Excerpts from a dataset
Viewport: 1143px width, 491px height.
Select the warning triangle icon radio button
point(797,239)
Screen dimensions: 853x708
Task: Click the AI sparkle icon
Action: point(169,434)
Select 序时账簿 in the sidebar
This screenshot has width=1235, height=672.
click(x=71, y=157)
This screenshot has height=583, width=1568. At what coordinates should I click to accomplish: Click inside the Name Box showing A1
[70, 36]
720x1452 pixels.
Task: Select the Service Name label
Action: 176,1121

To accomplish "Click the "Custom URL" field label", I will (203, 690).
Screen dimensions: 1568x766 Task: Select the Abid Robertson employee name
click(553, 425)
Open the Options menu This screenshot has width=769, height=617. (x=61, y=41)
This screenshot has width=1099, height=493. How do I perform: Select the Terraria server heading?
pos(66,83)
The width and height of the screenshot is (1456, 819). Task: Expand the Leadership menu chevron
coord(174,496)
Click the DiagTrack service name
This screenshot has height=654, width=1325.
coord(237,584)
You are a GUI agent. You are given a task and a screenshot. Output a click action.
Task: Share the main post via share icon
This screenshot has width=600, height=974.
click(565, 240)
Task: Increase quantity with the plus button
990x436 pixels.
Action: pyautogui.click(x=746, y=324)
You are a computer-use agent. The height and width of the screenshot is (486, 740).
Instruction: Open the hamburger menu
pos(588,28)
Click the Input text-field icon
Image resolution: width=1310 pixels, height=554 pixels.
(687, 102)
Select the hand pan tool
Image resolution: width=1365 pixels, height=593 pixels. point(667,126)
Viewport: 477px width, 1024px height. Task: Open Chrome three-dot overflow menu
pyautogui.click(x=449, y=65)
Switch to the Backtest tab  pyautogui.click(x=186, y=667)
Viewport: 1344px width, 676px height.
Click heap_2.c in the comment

Task statement: Produce an exact copy of all the records.

Response to the task:
Viewport: 1143px width, 491px height.
Select the warning triangle icon radio button
point(797,239)
Screen dimensions: 853x708
Task: Click the AI sparkle icon
Action: point(169,434)
Select 序时账簿 in the sidebar
This screenshot has width=1235, height=672.
click(x=71, y=157)
This screenshot has height=583, width=1568. At what coordinates should I click to accomplish: Click inside the Name Box showing A1
[70, 36]
720x1452 pixels.
Task: Select the Service Name label
Action: 176,1121

To accomplish "Click the "Custom URL" field label", I will (203, 690).
Screen dimensions: 1568x766 Task: Select the Abid Robertson employee name
click(553, 425)
Open the Options menu This screenshot has width=769, height=617. (x=61, y=41)
This screenshot has width=1099, height=493. How do I perform: Select the Terraria server heading?
pos(66,83)
The width and height of the screenshot is (1456, 819). Task: Expand the Leadership menu chevron
coord(174,496)
Click the DiagTrack service name
This screenshot has height=654, width=1325.
coord(237,584)
You are a GUI agent. You are given a task and a screenshot. Output a click action.
Task: Share the main post via share icon
This screenshot has width=600, height=974.
click(565, 240)
Task: Increase quantity with the plus button
990x436 pixels.
Action: pyautogui.click(x=746, y=324)
You are a computer-use agent. The height and width of the screenshot is (486, 740).
Instruction: Open the hamburger menu
pos(588,28)
Click the Input text-field icon
Image resolution: width=1310 pixels, height=554 pixels.
(687, 102)
Select the hand pan tool
Image resolution: width=1365 pixels, height=593 pixels. point(667,126)
Viewport: 477px width, 1024px height. Task: Open Chrome three-dot overflow menu
pyautogui.click(x=449, y=65)
Switch to the Backtest tab  pyautogui.click(x=186, y=667)
Viewport: 1344px width, 676px height.
Click heap_2.c in the comment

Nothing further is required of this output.